Ok, enough manual calculation with a toy example for today. Let's work with a bigger dataset.

## Automated
You are given some transactional data about purchases in a supermarket.

In [None]:
transactions = pd.read_csv('acostasg.csv')
transactions.columns = ['Date', 'Transaction', 'Item']
transactions.head()

In [None]:
transactions.shape

There is a kind of placeholder item *'all- purpose'* (notice the space after the dash) in the data which appears multiple times in some transactions. 
> Remove rows with this item. 

*Click on the dots to display the solution*

In [None]:
transactions = transactions[transactions.Item != 'all- purpose']

In [None]:
transactions.shape

### Group by transaction ID
We group the data by transaction id and aggregate purchases into a list (the Date is constant for s single transaction).

In [None]:
transactions = transactions.groupby('Transaction').agg({'Date':lambda x: x.iloc[0] ,'Item':list})
transactions.head()

### Calculate size for each transaction
We also calculate the size for each transaction.
> `map` the function `len` on each row of the *Item* column.

In [None]:
#transactions['Size'] = 

*Click on the dots to display the solution*

In [None]:
transactions['Size'] = transactions['Item'].map(len)
transactions.head()

### Statistics

In [None]:
transactions.describe()

In [None]:
transactions.hist()

The mlxtend library offers a function to turn a list of transactions into the required binary transaction format: 

In [None]:
te = TransactionEncoder()
te_binary = te.fit_transform(transactions.Item)
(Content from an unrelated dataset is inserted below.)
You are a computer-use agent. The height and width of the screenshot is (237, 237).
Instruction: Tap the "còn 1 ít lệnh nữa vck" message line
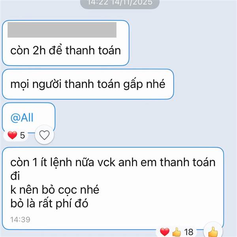[x=113, y=162]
df = pd.DataFrame(te_binary, columns=te.columns_)
df.head()

### Association Rule Mining
> Generate frequent itemsets with a minimum support of 0.05. Look at the examples linked above or given in the solutions of the toy example for hints.

In [None]:
#freq_itemsets = 

*Click on the dots to display the solution*

In [None]:
freq_itemsets = apriori(df, min_support=0.05, use_colnames=True)
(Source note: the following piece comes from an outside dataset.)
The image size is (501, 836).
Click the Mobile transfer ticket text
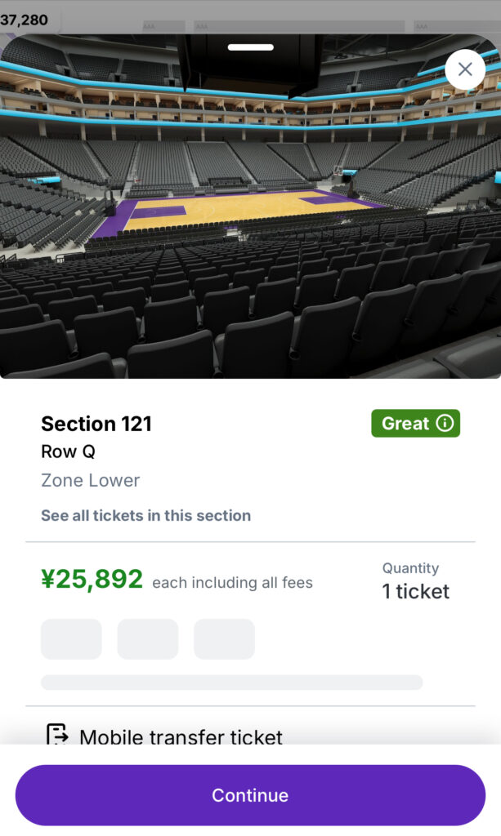click(181, 737)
> Now extract all association rules with a confidence threshold of 0.5.

In [None]:
#rules = 

*Click on the dots to display the solution*

In [None]:
rules = association_rules(freq_itemsets, metric='confidence', min_threshold=0.5)
rules.head()

> Sort this so that the rules with the highest lift are at the top and print the top ten rules.

*Click on the dots to display the solution*

In [None]:
rules.sort_values('lift', ascending=False).head(n=10)

You now have a list of rules that are interesting (support >= 0.05), trustworthy (confidence >= 0.5) and are ordered by association strength (lift) between antecedents and consequent.

Finally, let us display our rule set with the three measures support, confidence and lift.

In [None]:
plt.subplots(figsize=(10, 8))
plt.scatter(rules.support, rules.confidence, c=rules.lift, s=5)
plt.xlabel('Support')
plt.ylabel('Confidence')
plt.title('Scatter Plot for Support vs. Confidence vs. Lift')
plt.colorbar()
plt.show()

We can filter the rules the following way:

In [None]:
rules.query('support > 0.05 and confidence > 0.9 and lift > 1.3')

# Ilias Quiz

> Now filter for the rules in the top right corner (support greater than 0.2 and confidence greater than 0.7). What do these rules have in common? Answer the question on ILIAS

> Let's look at the rules which have a lift greater than 1.6. Are these rules interesting?

That's it for the topic of Association Rules!